## start

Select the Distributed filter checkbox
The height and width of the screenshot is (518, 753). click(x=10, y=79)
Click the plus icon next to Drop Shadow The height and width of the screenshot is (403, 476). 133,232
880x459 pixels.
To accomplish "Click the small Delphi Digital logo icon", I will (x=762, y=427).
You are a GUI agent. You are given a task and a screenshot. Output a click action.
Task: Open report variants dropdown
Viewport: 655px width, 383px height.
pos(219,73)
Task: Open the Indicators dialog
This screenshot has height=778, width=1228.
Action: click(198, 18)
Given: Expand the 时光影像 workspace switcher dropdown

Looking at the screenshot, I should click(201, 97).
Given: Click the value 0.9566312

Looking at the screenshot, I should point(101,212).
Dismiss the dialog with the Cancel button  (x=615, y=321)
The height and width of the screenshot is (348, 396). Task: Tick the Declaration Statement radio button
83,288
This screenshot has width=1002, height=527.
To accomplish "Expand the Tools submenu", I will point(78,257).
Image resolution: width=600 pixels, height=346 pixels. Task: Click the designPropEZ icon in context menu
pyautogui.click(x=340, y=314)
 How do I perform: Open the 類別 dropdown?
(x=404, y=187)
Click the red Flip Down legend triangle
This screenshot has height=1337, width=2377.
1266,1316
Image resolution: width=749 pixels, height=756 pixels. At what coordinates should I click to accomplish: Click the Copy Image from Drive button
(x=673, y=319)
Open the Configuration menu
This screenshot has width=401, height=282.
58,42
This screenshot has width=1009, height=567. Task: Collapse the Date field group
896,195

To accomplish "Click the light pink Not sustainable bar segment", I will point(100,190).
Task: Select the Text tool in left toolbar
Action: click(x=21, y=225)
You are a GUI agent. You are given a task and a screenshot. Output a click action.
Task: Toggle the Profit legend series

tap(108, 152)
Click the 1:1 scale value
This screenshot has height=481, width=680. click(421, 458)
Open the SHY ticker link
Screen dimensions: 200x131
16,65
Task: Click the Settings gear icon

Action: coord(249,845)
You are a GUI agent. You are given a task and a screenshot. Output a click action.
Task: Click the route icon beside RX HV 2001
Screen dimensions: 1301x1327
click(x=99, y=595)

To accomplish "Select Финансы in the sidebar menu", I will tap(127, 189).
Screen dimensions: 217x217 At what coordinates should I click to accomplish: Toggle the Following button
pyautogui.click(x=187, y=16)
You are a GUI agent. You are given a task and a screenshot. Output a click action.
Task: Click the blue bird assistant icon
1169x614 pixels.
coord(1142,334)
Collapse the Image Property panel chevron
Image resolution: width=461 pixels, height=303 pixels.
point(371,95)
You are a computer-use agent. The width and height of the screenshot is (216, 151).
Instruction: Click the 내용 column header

## end

Could you copy the data above verbatim, starting at the line containing "I will point(100,190)." and ending at the line containing "will tap(127, 189).", with both of those lines included?

To accomplish "Click the light pink Not sustainable bar segment", I will point(100,190).
Task: Select the Text tool in left toolbar
Action: click(x=21, y=225)
You are a GUI agent. You are given a task and a screenshot. Output a click action.
Task: Toggle the Profit legend series

tap(108, 152)
Click the 1:1 scale value
This screenshot has height=481, width=680. click(421, 458)
Open the SHY ticker link
Screen dimensions: 200x131
16,65
Task: Click the Settings gear icon

Action: coord(249,845)
You are a GUI agent. You are given a task and a screenshot. Output a click action.
Task: Click the route icon beside RX HV 2001
Screen dimensions: 1301x1327
click(x=99, y=595)

To accomplish "Select Финансы in the sidebar menu", I will tap(127, 189).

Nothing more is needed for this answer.